[Exercise description] Everything except the pictures should be printed exactly as it appears in the records.

(Data for this exercise)

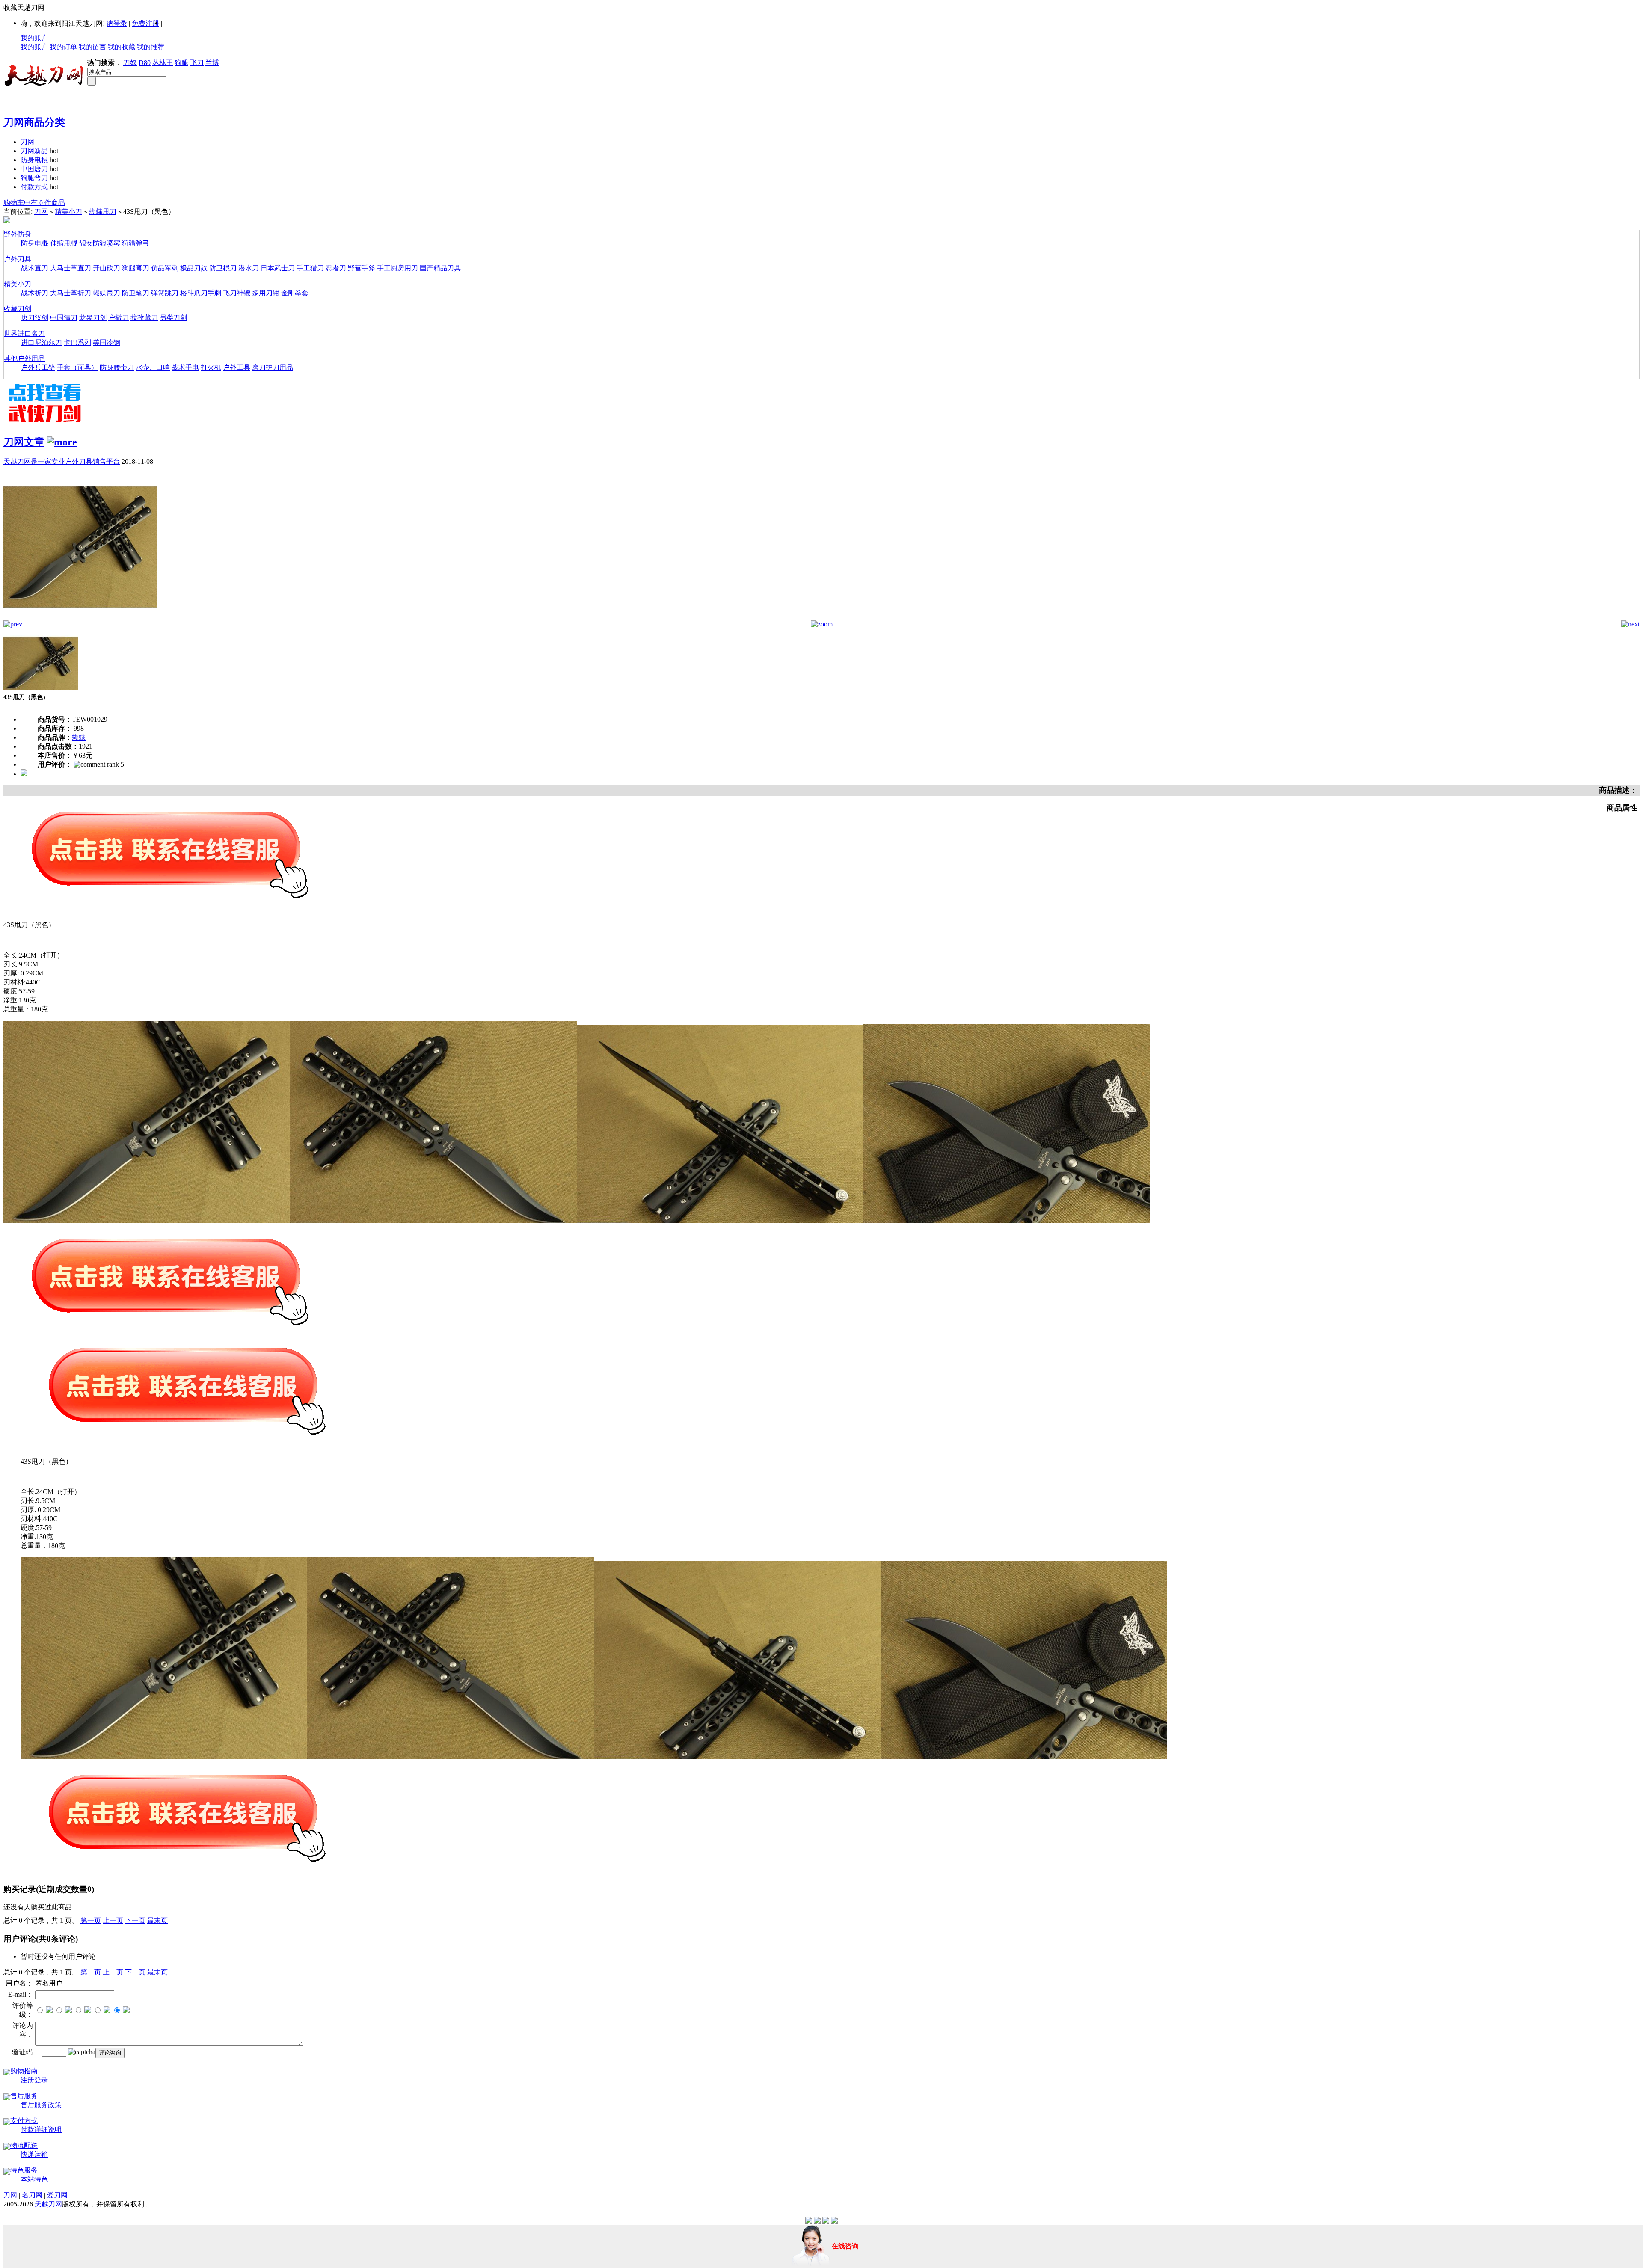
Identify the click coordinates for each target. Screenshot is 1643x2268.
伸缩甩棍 (63, 243)
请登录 (117, 23)
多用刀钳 (265, 292)
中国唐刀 (34, 168)
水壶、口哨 (153, 367)
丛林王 (162, 62)
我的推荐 (150, 46)
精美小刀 (68, 211)
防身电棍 (34, 159)
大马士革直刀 (70, 268)
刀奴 (130, 62)
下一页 (135, 1920)
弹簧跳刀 (164, 292)
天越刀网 (48, 2204)
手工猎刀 (310, 268)
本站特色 (34, 2179)
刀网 (27, 141)
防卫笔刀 (135, 292)
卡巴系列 (77, 342)
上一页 (113, 1920)
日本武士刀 (278, 268)
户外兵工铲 (38, 367)
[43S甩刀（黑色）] (80, 618)
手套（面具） (77, 367)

(End Data for this exercise)

[Exercise result]
Identify the click coordinates for each target. Screenshot is 1643x2268.
伸缩甩棍 (63, 243)
请登录 (117, 23)
多用刀钳 (265, 292)
中国唐刀 (34, 168)
水壶、口哨 (153, 367)
丛林王 (162, 62)
我的推荐 (150, 46)
精美小刀 (68, 211)
防身电棍 (34, 159)
大马士革直刀 (70, 268)
刀奴 (130, 62)
下一页 (135, 1920)
弹簧跳刀 (164, 292)
天越刀网 (48, 2204)
手工猎刀 (310, 268)
本站特色 (34, 2179)
刀网 (27, 141)
防卫笔刀 (135, 292)
卡巴系列 (77, 342)
上一页 (113, 1920)
日本武士刀 (278, 268)
户外兵工铲 (38, 367)
[43S甩刀（黑色）] (80, 618)
手套（面具） (77, 367)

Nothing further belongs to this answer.